What you will do> For each line below that includes the string "computer", show the whole line.
►
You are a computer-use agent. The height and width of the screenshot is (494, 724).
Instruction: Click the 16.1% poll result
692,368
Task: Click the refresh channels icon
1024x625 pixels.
◄
►
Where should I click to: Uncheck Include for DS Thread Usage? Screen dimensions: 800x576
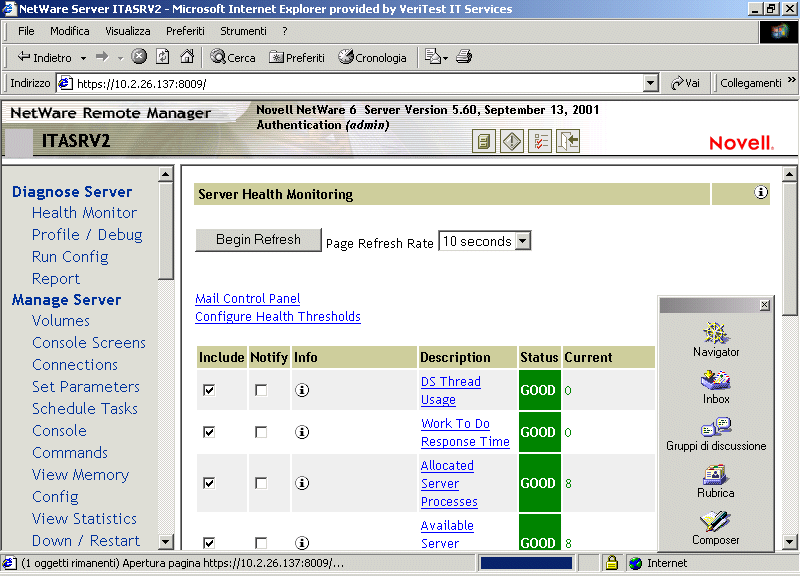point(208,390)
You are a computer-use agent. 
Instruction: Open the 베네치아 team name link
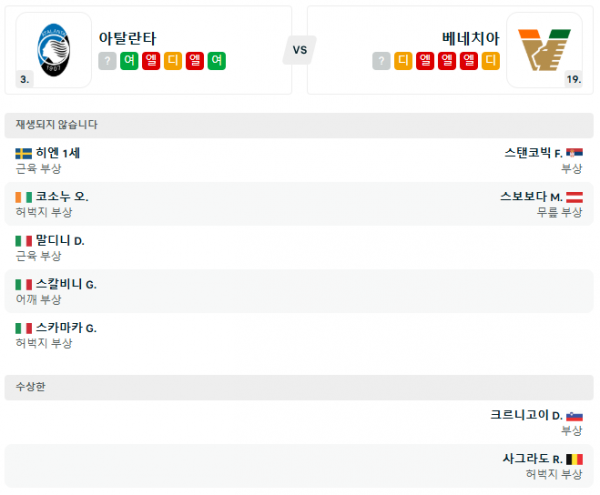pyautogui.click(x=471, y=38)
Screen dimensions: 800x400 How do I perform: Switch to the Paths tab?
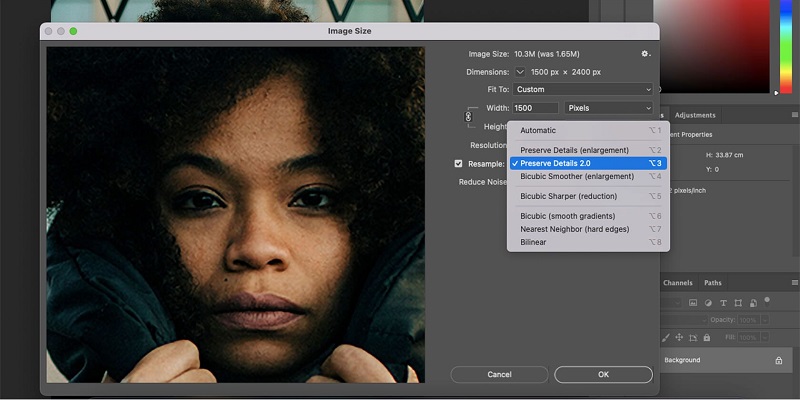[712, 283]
◄
Final answer>
You are a computer-use agent. The height and width of the screenshot is (494, 724).
You are a computer-use agent. 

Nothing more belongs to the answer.